(Stored records)

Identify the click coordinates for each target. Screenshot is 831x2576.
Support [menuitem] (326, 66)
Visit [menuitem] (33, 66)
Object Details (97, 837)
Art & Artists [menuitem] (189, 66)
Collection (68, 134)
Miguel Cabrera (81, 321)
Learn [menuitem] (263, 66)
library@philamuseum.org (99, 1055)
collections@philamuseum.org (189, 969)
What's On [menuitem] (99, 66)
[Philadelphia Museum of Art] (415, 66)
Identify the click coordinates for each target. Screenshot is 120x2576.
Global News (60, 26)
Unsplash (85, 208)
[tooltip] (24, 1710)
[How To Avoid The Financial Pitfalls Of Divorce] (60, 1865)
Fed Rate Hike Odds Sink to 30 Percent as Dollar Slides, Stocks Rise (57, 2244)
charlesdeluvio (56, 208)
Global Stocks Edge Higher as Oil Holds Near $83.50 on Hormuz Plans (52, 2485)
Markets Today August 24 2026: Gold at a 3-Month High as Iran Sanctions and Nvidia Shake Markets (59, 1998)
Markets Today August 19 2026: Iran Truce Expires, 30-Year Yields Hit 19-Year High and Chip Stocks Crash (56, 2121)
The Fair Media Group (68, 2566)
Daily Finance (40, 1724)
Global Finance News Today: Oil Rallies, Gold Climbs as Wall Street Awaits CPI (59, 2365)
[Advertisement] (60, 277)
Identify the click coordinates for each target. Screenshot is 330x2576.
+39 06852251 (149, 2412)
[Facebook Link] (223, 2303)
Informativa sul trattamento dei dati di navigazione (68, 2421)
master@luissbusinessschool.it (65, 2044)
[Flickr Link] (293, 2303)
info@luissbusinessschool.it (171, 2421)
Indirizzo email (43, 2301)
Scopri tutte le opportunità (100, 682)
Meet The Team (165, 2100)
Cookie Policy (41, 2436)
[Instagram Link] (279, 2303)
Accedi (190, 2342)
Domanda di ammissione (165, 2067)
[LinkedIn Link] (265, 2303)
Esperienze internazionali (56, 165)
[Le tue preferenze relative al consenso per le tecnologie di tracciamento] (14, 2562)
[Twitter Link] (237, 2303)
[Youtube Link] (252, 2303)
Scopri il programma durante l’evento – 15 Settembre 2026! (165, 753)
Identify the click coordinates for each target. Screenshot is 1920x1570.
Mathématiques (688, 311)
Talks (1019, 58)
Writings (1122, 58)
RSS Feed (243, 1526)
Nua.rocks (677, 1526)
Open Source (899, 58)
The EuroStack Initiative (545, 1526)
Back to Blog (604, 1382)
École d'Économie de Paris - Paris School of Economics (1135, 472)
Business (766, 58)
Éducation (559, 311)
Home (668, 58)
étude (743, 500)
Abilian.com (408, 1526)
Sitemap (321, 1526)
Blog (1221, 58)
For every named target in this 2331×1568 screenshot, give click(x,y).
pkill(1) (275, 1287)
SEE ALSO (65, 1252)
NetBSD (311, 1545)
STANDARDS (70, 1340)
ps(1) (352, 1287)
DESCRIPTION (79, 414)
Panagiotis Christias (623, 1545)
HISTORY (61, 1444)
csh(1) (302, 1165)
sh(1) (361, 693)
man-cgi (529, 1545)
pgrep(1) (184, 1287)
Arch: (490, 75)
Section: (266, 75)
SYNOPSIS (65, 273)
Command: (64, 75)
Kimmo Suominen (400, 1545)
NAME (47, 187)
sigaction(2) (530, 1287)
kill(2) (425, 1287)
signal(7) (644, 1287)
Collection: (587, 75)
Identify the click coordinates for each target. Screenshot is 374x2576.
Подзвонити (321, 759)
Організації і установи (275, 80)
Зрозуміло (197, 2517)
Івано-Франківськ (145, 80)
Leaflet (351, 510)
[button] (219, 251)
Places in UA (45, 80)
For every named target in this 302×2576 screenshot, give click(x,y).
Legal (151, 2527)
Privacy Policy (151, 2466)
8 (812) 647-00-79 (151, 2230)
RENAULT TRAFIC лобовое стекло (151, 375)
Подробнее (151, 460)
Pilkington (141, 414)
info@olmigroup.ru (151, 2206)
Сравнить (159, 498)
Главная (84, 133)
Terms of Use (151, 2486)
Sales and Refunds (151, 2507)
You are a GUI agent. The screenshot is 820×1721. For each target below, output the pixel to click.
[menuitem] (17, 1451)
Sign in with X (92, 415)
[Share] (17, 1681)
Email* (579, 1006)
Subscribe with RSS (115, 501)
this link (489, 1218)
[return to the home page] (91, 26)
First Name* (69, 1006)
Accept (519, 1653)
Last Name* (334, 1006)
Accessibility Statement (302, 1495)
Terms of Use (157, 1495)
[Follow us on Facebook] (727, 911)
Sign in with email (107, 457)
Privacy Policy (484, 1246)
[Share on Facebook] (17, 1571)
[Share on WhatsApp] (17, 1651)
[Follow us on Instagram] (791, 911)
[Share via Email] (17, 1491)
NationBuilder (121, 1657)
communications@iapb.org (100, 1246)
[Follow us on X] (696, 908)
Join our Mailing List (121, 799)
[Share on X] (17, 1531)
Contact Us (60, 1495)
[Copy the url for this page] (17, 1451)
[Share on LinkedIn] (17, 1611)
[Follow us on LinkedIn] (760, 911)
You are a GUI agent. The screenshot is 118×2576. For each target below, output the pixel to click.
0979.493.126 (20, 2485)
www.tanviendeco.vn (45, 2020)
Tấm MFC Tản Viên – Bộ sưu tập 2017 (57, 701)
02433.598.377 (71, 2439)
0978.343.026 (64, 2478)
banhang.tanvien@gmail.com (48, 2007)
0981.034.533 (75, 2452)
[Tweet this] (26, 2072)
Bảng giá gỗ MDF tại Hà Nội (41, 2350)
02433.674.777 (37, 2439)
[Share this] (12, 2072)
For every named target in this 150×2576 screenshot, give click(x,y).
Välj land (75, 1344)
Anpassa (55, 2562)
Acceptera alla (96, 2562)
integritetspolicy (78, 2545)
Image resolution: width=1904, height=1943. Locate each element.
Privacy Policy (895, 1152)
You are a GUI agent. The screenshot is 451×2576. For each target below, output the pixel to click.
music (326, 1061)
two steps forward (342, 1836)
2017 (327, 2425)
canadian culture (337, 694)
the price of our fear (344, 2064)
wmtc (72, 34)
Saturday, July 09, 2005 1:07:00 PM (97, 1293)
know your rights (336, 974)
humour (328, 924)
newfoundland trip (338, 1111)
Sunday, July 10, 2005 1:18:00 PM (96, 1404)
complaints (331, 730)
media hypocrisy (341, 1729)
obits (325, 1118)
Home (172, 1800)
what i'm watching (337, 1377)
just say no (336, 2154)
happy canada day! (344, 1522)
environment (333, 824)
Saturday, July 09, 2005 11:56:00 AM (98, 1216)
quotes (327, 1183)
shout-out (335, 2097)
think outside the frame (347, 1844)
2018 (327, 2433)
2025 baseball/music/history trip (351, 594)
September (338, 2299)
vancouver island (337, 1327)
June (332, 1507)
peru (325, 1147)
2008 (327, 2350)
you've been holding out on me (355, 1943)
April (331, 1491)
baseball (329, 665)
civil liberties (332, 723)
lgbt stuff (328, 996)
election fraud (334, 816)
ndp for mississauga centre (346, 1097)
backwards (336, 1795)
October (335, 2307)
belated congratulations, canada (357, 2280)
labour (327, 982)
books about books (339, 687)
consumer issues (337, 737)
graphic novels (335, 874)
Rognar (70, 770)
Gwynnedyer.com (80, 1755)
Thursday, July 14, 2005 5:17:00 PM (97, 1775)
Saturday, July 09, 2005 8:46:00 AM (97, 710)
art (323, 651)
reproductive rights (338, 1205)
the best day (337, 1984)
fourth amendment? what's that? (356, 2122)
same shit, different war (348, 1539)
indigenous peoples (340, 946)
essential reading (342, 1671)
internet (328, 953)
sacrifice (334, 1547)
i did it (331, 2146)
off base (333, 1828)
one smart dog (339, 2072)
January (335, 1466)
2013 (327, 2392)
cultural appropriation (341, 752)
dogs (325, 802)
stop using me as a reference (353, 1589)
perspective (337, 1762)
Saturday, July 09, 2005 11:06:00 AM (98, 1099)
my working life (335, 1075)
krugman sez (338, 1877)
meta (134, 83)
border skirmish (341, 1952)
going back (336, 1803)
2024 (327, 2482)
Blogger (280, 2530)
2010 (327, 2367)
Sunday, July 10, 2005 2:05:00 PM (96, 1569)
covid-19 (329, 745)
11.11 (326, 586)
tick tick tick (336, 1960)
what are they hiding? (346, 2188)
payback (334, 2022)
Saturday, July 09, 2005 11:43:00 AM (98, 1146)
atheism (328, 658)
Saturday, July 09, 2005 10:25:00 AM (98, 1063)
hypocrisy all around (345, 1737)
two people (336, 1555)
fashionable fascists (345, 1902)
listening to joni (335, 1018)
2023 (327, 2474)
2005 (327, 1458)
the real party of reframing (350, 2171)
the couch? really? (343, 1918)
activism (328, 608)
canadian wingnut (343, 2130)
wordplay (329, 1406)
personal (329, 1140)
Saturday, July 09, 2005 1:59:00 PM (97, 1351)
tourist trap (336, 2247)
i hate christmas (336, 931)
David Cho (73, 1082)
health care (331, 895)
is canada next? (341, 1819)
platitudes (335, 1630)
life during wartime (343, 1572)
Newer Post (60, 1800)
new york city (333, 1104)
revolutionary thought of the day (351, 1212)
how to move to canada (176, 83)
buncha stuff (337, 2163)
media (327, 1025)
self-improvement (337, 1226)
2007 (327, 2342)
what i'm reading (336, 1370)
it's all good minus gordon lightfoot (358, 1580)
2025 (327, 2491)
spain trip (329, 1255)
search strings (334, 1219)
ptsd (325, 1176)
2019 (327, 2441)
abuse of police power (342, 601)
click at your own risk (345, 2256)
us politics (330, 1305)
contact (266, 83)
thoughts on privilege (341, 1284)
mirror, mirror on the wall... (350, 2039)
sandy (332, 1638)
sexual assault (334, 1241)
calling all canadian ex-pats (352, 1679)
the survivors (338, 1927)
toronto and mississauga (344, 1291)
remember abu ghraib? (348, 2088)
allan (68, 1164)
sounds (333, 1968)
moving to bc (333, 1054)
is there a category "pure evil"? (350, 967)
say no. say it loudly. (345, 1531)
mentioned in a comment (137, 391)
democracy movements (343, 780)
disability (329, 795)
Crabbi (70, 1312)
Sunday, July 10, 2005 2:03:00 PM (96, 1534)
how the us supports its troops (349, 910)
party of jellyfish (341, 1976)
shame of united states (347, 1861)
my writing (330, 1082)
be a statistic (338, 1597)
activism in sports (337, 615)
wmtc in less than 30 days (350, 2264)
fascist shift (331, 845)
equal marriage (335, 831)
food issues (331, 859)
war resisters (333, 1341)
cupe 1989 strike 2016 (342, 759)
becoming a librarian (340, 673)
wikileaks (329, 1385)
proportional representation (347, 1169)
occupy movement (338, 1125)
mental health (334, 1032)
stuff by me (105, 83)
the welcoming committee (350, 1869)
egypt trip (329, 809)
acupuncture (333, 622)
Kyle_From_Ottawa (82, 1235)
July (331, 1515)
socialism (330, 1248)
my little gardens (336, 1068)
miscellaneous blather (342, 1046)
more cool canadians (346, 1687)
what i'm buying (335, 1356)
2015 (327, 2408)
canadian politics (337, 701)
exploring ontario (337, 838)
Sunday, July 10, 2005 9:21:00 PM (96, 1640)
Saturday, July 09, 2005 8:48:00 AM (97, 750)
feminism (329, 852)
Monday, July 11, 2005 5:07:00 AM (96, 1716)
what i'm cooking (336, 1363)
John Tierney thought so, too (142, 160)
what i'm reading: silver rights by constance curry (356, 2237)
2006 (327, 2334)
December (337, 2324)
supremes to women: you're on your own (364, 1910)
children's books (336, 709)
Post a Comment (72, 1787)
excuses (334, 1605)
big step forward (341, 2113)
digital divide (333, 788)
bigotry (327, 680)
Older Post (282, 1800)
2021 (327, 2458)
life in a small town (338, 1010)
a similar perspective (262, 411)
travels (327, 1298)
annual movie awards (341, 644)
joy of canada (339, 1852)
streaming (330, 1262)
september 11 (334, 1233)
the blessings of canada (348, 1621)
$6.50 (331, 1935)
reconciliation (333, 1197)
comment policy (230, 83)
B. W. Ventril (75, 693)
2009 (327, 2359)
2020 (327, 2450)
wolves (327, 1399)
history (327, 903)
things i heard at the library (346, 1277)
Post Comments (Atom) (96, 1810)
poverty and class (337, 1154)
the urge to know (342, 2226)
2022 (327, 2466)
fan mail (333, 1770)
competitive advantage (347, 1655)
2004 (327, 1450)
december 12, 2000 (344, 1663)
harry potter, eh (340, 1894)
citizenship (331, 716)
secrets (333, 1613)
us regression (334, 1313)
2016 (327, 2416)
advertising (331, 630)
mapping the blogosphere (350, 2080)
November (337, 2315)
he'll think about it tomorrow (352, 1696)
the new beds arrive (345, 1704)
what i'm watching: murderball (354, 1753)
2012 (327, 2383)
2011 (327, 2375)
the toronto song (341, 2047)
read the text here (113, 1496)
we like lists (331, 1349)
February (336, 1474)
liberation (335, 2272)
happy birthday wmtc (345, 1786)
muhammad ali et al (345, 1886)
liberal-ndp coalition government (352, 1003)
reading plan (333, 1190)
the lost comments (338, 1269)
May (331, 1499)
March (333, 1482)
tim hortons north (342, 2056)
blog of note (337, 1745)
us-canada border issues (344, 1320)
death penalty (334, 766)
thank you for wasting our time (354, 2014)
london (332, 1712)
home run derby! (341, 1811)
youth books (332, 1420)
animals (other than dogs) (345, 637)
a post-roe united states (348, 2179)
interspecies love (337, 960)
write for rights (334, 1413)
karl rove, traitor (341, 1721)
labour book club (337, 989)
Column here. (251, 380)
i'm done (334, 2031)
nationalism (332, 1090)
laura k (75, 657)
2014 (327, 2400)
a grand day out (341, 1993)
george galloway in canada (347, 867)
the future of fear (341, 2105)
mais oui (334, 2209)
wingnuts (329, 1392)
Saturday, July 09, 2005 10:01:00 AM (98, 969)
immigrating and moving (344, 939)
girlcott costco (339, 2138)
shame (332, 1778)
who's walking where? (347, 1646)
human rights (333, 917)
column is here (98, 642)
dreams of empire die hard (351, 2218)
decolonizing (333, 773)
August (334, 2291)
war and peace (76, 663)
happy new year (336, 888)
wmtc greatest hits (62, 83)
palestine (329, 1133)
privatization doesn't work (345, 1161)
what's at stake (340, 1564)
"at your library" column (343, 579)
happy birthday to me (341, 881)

Work item –
Copy every line where the word "target" is present in the entries above.

Response to the task –
Identify the click coordinates for each target. Screenshot is 831x2576.
Identify the click coordinates for each target. Screenshot is 120x2576.
Identify the click coordinates for each target. Screenshot is 330x2576.
Identify the click coordinates for each target. Screenshot is 1920x1570.
For every named target in this 2331×1568 screenshot, give click(x,y).
Identify the click coordinates for each target. Screenshot is 374x2576.
For every named target in this 302×2576 screenshot, give click(x,y).
You are a GUI agent. The screenshot is 820×1721. For each target below, output the pixel to click.
You are a GUI agent. The screenshot is 118×2576. For each target below, output the pixel to click.
For every named target in this 150×2576 screenshot, give click(x,y).
You are a GUI agent. The screenshot is 451×2576. For each target below, output the pixel to click.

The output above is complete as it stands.